[Excerto do texto]
Esta descoberta revela também, segundo os peritos, que as comunidades africanas escravas a viver em Portugal nos séculos XVII e XVIII podem ter “desenvolvido estratégias” para preservar os seus valores e identidade sociocultural.

“Procurando manter crenças e tradições específicas, estas populações deslocadas para Portugal poderão ter encontrado no concheiro do Cabeço da Amoreira o local ideal para o enterro, uma vez que concheiros semelhantes aos de Muge são usados até aos dias de hoje na África Ocidental”, segundo a arqueóloga Rita Peyroteo Stjerna, citada em comunicado da Universidade de Lisboa.

Questionada sobre a importância da descoberta, Luciana Gaspar Simões afirmou que permitiu “olhar para um indivíduo, em particular” e, partindo de várias linhas de investigação, reconstruir o seu percurso, o que é “muito relevante” em termos de investigação.

As análises revelaram também que o objeto do estudo terá morrido em Portugal entre 1630 e 1760.

Através da sequenciação do genoma, a partir de ADN extraído do esqueleto, foi possível perceber que o homem viveu vários anos na África Ocidental, apontando a composição genética para as populações da Gâmbia e do Senegal.

“A análise de isótopos estáveis de carbono permitiu descobrir que a dieta deste homem era feita com base em plantas originárias daquelas regiões africanas, à época inexistentes em Portugal, e de bivalves”, lê-se no documento.

O estudo revelou também a água que consumia, nomeadamente na zona costeira da atual Mauritânia, Senegal, Gâmbia e Guiné-Bissau.

“Apesar de tanto os restos humanos como os registos históricos estarem incompletos, a intersecção de várias áreas de investigação permitiu desvendar detalhes específicos da vida e morte deste homem, o que é raro. As histórias de vida dos africanos traficados e escravizados durante a Idade Moderna na Europa permanecem muitas vezes abafadas em estudos de larga escala”, explicou a investigadora geneticista.

[Linhas selecionadas]
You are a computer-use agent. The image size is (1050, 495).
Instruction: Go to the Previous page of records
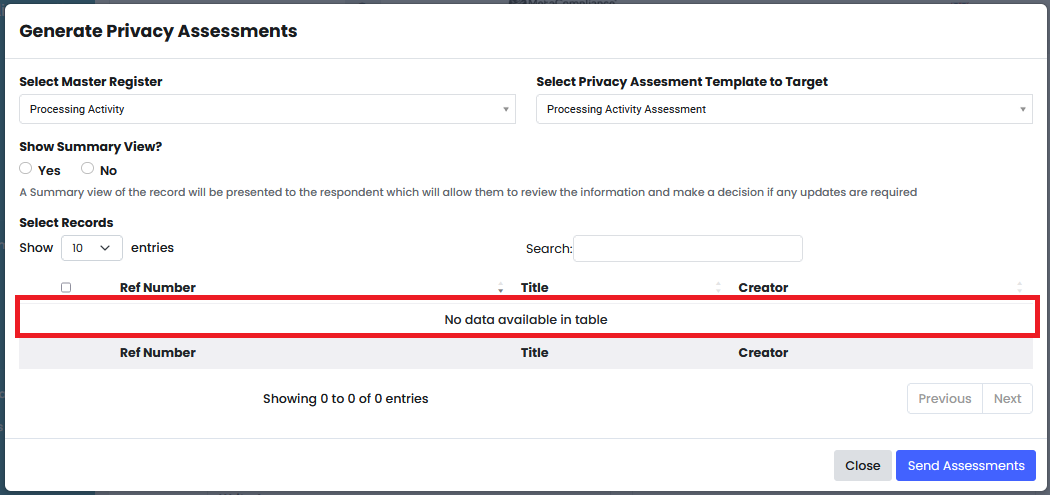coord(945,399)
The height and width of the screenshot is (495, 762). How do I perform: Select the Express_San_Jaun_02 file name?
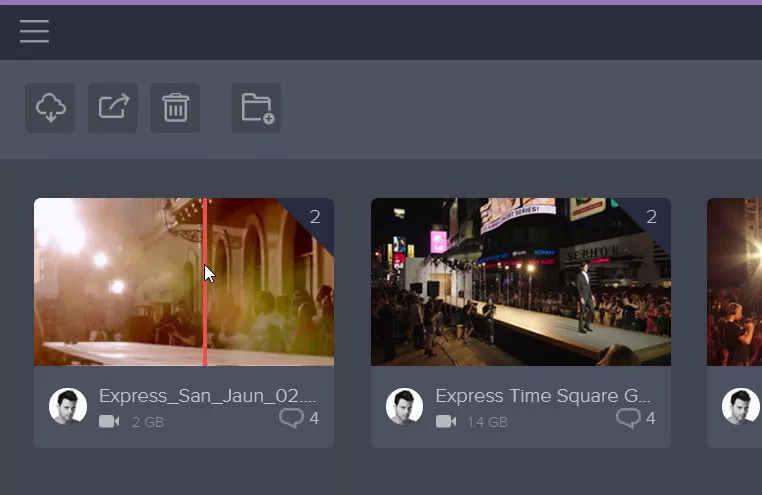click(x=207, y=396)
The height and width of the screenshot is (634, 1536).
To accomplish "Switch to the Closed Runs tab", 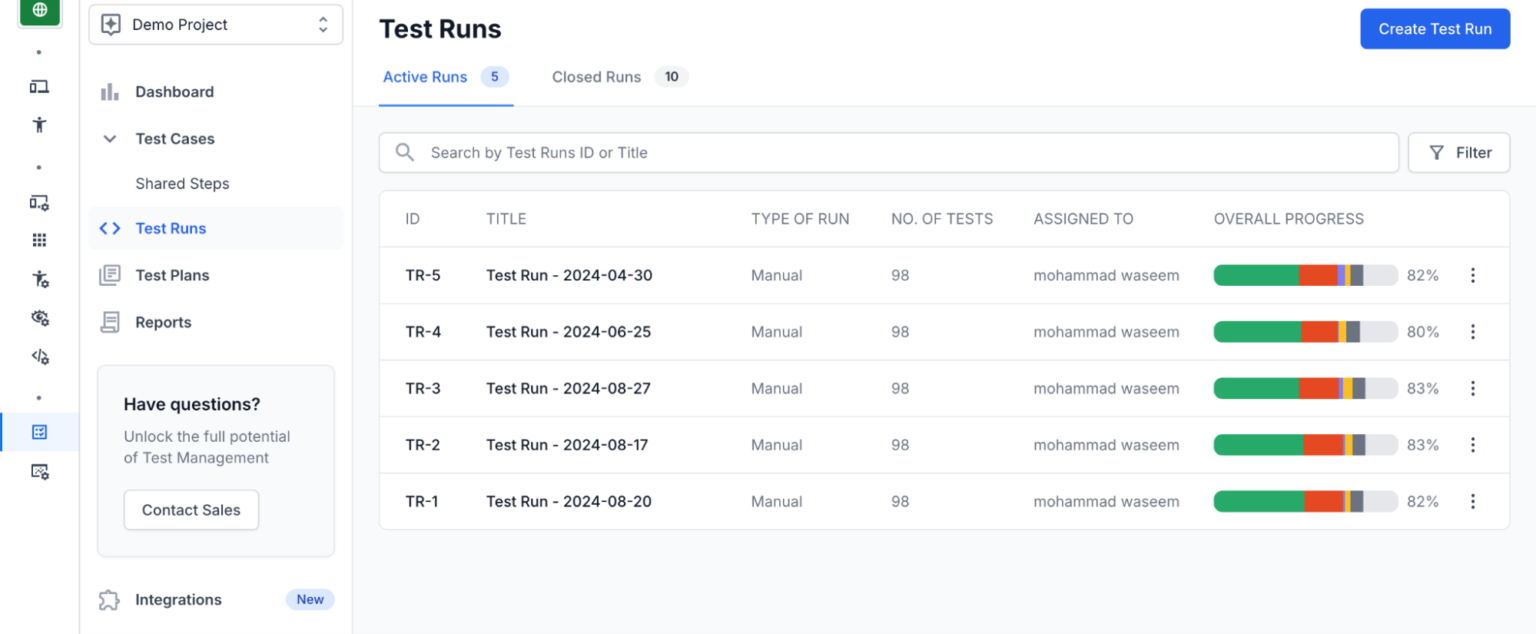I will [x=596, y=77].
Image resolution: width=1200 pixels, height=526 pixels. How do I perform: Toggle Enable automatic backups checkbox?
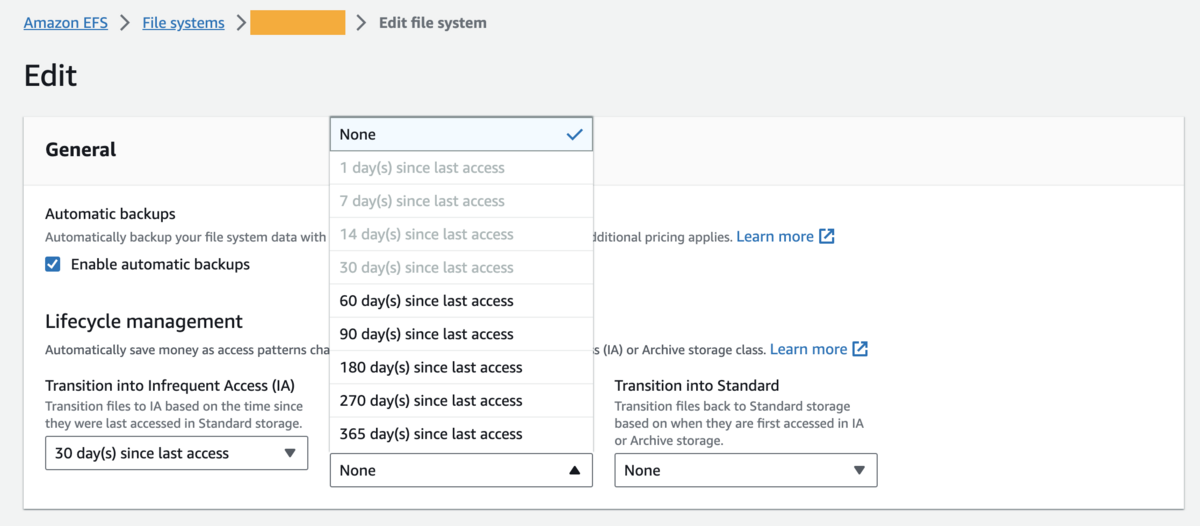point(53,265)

[Tarefa proposta 1]
Responda a estas perguntas com base no texto sobre a descoberta no Cabeço da Amoreira:
(a) Entre que anos terá morrido em Portugal o homem estudado?
(b) Para que populações aponta a sua composição genética?
(c) Segundo a arqueóloga Rita Peyroteo Stjerna, que uso dado a concheiros semelhantes aos de Muge poderá ter tornado o concheiro do Cabeço da Amoreira o local ideal para o enterro?
[Tarefa proposta 2]
Prossiga com o texto sobre a descoberta no Cabeço da Amoreira a partir da última frase apresentada.

[Resposta escrita 1]
(a) Entre 1630 e 1760.
(b) Para as populações da Gâmbia e do Senegal.
(c) Concheiros semelhantes aos de Muge são usados até aos dias de hoje na África Ocidental.

[Resposta escrita 2]
A descrição da sepultura, de acordo com os registos de escavação, permitiu identificar uma camada de areia no fundo, sugerindo “algum cuidado na preparação do enterro neste local inusitado”.

Em Portugal, desde a Idade Média até meados do século XIX, era frequente enterrarem-se os mortos em solo sagrado, o que torna esta descoberta “ainda mais invulgar”, segundo a informação divulgada.

No âmbito do estudo, foram consultados os registos paroquiais de Muge, nos quais está descrito um assassínio registado naquela zona do vale do Tejo: “o homicídio de João, ´moço pardo´”, a 01 de novembro de 1676, no Arneiro da Amoreira, nas imediações do concheiro onde foram escavadas as ossadas. No entanto, “inconsistências sobre a descrição física da vítima”, local de enterramento, e os resultados das análises, não permitem, “com certeza”, associar este caso ao relato que consta nos registos paroquiais.

A conjugação de várias áreas de investigação – arqueologia biomolecular, genética e registos históricos — foi considerada essencial para os resultados obtidos.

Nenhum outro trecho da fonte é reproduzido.